Jessica Eu • The Student Life

It’s common to believe that “Asian Americans are doing just fine,” or that “If Asian Americans can do it, why can’t everyone else?”

These misconceptions and more about Asian Americans were addressed this past Tuesday by a panel hosted by the Pomona Student Union and the Asian American Resource Center at Rose Hills Theatre on Pomona College’s campus.

The panel focused on challenging common stereotypes inflicted upon Asian Americans, bringing light to the vast diversity of ethnicities within the Asian race. Asian Americans are seen as the model minority, meaning that other minorities should follow the Asian Americans because they are the “successful” minority.

Additionally, speakers addressed the misconception that Asian Americans do not face the level of discrimination experienced by other minorities. The panel countered this misconception by casting light on the discrepancies caused by grouping all Asian Americans as a monolithic entity and as the perpetual foreigners.

The panel consisted of three individuals who work to provide resources and support for various Asian ethnic minorities: Calvin Chang (Empowering Pacific Islander Communities), Saima Husain (South Asian Network) and Dan Ichinose (Asian Americans Advancing Justice).

Jessica Eu • The Student Life

The first question was: “What is the model minority myth?” Chang answered by explaining how the ideal of a model minority results in the oversimplification of a complex, diverse people—that Asian Americans are the healthy and fit model for other minorities. Husain joked that Asians seem to be fine because people conceive them to all be “perfect”—they’re smart, studious, successful people who come from intact families.

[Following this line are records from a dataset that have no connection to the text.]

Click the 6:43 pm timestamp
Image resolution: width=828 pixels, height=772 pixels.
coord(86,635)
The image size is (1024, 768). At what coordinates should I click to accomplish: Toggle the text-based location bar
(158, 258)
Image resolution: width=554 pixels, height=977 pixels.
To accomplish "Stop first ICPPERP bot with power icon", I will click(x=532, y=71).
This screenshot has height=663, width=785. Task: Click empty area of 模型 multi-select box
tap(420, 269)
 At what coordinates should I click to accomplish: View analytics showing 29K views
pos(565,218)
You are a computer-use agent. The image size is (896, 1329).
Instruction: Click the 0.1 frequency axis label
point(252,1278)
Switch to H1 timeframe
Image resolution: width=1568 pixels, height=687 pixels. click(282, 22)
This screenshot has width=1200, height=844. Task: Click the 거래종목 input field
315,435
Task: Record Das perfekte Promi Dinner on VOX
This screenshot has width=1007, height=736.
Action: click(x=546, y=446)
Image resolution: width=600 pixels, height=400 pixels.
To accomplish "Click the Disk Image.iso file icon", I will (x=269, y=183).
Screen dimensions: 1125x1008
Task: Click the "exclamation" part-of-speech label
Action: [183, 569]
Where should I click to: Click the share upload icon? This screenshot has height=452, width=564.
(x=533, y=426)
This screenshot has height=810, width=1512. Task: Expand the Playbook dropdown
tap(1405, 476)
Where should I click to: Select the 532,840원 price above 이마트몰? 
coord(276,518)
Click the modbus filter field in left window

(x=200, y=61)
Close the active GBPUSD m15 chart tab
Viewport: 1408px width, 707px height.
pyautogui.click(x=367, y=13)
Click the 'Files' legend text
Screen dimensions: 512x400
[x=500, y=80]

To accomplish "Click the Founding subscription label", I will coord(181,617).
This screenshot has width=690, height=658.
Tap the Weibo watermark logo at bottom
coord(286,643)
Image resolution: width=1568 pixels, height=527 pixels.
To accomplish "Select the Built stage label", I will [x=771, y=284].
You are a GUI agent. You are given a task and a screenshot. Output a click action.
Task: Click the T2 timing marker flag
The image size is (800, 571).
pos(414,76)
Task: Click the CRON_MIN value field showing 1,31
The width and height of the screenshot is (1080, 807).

She went on to say that this model minority creates a dangerous distinction between a ‘good’ person of color and a ‘bad’ one.

This myth that Asian Americans are “doing OK” undermines the critical problems many ethnic minorities of the Asian race face. Ichinose informed the audience that many statistics are erroneous because a broad range of Asian ethnicities are represented as one category. The panel also addressed the media’s role in this phenomenon. Husain illustrated that many South Asian characters on television are doctors and engineers and that they are all successful individuals. In fact, only two percent of the CEOs in the United States are Asian Americans.

The disadvantages of generalizing all Asian Americans also carry over into college admissions. The astonishing disparities shown in University of California, Los Angeles’ undergraduate admissions resonated with Brina Jablonski CMC ’18.

“One of the facts that shocked me was that at UCLA, there was only a seven percent acceptance of an Asian ethnicity,” she said. “Grouping all together puts some students who are applying to universities at a disadvantage.”

10 percent of Asian Americans are undocumented and 27 percent of Asian Americans are low-income; compare that to the 21 percent low-income white population. Each individual speaker has made their own distinctive efforts to break and discount the model minority myth.

Husain has worked to provide support for Asian American victims of domestic violence, continuously challenging social injustices in the South Asian community. Ichinose aims to counter the idea of a model minority by collecting and publicizing data on several Asian American ethnic groups. Chang has pressured UC schools and California State University campuses to share and report their data more honestly by providing statistics with an ethnic break down.

“I thought it was a great panel because I think it really emphasized the different communities within the Asian community,” said Alice Timken PO ’16. “It is overlooked a lot of the time.”